(Beginning of Dataset)

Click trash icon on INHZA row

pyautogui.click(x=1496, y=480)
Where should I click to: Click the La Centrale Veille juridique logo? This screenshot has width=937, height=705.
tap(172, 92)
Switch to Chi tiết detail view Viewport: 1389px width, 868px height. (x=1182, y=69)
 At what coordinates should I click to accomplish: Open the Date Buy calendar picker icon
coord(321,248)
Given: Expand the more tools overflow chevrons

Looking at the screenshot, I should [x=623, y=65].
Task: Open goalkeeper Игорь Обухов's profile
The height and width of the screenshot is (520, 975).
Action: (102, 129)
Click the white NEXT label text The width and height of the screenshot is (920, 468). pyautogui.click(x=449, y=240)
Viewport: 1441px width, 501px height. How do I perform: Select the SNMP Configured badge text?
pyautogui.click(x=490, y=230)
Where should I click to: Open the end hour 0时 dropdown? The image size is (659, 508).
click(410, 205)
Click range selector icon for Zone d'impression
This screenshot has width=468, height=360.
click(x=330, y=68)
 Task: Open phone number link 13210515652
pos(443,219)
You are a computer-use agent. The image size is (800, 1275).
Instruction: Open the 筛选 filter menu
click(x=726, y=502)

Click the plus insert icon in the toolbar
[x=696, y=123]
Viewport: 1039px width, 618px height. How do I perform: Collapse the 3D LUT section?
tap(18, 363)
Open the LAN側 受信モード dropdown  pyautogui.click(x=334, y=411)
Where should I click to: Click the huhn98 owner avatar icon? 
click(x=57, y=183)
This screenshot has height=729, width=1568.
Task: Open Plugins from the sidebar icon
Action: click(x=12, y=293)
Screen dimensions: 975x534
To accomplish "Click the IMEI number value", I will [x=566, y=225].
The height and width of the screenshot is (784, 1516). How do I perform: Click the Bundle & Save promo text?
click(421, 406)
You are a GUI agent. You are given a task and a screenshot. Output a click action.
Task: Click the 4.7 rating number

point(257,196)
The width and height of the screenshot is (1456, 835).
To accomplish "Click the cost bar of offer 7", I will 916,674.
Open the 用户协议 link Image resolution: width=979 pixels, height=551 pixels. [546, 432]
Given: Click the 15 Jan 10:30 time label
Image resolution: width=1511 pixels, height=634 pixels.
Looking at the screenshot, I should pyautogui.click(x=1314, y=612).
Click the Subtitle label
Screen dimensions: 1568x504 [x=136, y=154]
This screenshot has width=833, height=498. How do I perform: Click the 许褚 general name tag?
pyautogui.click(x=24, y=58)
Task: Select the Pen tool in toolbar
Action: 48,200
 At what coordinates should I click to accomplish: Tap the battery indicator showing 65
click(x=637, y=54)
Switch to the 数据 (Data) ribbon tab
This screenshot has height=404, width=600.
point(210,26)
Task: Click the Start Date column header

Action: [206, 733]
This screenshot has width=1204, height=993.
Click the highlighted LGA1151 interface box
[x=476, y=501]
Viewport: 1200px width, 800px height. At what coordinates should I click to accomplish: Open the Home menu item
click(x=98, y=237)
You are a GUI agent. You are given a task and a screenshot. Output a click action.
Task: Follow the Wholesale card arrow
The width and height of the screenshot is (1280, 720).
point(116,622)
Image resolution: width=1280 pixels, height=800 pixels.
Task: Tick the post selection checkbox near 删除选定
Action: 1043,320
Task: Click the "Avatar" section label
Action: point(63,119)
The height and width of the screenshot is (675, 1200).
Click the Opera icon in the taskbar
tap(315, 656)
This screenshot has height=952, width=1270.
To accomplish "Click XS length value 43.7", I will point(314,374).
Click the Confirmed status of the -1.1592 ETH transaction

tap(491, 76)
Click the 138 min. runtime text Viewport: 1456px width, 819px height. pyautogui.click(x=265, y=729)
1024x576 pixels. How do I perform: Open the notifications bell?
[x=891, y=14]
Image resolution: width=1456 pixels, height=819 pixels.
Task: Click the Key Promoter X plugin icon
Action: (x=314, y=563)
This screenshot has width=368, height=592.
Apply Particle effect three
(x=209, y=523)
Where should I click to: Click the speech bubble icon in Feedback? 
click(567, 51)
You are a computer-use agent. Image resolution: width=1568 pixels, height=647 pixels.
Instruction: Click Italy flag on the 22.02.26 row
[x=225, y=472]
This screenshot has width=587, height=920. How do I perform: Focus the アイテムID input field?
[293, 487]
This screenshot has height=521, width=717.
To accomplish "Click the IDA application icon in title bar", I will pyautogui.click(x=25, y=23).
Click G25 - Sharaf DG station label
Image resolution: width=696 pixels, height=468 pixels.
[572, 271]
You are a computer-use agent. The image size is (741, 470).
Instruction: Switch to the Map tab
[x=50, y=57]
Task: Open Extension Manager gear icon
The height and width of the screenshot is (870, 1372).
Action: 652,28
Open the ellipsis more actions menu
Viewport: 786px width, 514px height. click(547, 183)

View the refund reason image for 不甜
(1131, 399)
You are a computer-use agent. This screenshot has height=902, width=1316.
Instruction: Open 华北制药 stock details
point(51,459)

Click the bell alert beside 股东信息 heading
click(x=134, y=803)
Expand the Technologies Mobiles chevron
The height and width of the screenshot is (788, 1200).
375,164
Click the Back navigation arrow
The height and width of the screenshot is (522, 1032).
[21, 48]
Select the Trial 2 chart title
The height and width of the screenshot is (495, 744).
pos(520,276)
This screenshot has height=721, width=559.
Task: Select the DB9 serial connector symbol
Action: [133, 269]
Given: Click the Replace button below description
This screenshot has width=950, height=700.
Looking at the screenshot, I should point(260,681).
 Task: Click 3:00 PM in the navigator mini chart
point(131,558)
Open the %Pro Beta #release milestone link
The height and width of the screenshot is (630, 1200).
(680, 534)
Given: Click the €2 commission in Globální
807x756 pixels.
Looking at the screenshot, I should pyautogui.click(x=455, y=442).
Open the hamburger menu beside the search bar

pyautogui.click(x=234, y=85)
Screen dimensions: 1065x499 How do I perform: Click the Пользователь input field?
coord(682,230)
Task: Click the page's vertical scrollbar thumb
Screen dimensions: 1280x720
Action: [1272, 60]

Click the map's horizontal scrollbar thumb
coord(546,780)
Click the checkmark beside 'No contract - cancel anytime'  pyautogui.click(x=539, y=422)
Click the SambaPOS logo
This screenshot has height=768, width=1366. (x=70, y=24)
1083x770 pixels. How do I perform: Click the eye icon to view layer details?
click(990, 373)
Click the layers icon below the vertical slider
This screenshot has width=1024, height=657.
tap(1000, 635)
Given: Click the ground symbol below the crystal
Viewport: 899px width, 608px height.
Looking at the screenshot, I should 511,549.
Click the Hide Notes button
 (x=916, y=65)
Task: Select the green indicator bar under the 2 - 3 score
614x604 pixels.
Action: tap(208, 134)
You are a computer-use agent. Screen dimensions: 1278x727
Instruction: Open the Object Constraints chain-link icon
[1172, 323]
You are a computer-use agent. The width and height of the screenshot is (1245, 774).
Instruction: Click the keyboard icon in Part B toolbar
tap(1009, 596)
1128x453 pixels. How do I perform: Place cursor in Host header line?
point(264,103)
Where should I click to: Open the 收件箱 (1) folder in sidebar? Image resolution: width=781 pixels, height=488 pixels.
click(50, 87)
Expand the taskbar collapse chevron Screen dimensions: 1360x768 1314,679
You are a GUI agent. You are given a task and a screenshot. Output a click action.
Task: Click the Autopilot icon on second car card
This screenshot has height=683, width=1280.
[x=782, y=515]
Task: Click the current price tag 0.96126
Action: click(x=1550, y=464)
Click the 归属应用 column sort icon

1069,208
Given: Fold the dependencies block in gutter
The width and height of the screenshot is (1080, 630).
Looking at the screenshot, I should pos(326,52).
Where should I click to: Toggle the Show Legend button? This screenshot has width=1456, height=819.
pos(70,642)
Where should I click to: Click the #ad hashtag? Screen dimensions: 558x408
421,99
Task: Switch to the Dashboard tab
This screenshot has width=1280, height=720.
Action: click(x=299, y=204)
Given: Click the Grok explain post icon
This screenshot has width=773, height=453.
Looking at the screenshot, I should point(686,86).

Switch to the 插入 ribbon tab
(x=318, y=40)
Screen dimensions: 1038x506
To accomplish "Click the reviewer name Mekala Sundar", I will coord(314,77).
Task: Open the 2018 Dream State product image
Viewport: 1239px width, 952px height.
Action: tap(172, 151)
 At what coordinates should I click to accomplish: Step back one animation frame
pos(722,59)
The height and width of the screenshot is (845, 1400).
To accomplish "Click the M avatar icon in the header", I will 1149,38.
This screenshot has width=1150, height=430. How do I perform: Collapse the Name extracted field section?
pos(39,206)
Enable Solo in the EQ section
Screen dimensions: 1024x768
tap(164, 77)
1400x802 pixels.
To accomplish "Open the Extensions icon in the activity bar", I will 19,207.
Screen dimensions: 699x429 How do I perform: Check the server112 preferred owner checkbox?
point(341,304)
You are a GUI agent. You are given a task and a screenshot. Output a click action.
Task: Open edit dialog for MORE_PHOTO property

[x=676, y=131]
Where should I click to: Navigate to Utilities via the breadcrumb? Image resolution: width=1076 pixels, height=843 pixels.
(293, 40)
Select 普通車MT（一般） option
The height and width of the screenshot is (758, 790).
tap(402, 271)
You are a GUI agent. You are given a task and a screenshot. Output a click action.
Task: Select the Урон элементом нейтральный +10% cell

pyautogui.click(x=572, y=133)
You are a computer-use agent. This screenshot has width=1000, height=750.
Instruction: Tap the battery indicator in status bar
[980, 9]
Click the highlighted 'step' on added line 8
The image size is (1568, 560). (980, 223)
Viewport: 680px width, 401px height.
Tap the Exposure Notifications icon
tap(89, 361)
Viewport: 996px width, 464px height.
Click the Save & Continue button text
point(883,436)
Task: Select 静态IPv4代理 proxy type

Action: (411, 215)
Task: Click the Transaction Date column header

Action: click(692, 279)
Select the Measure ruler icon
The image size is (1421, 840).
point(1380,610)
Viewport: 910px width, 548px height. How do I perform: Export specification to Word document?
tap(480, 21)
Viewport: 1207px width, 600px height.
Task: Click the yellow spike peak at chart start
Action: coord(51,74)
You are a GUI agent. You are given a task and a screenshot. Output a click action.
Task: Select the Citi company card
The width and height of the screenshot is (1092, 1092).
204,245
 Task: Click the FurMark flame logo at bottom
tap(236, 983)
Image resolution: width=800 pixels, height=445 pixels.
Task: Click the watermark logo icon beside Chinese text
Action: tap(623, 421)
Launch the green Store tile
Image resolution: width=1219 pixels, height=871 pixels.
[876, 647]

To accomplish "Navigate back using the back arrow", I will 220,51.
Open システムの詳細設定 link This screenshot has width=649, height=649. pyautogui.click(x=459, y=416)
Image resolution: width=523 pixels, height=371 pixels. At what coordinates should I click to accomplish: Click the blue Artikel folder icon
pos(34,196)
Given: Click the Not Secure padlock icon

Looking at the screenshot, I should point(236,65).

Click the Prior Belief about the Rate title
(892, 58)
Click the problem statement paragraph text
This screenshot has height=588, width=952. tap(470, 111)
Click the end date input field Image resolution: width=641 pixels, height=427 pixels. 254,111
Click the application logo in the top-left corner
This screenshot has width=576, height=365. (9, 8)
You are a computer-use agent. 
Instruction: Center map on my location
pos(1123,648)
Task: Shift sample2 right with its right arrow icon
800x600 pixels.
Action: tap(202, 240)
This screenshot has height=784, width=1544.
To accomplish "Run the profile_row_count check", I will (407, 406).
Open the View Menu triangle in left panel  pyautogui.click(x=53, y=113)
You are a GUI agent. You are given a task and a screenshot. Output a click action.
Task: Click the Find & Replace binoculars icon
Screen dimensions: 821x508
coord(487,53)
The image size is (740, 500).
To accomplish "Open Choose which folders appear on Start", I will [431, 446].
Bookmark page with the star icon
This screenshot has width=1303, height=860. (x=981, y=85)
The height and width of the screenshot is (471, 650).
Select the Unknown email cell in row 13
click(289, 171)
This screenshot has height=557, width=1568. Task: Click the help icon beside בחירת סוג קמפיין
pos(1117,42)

(End of Dataset)

Exercise objective:
Search the entries above for "green". Return every line that has it.

Solution for this exercise:
Task: Select the green indicator bar under the 2 - 3 score
Launch the green Store tile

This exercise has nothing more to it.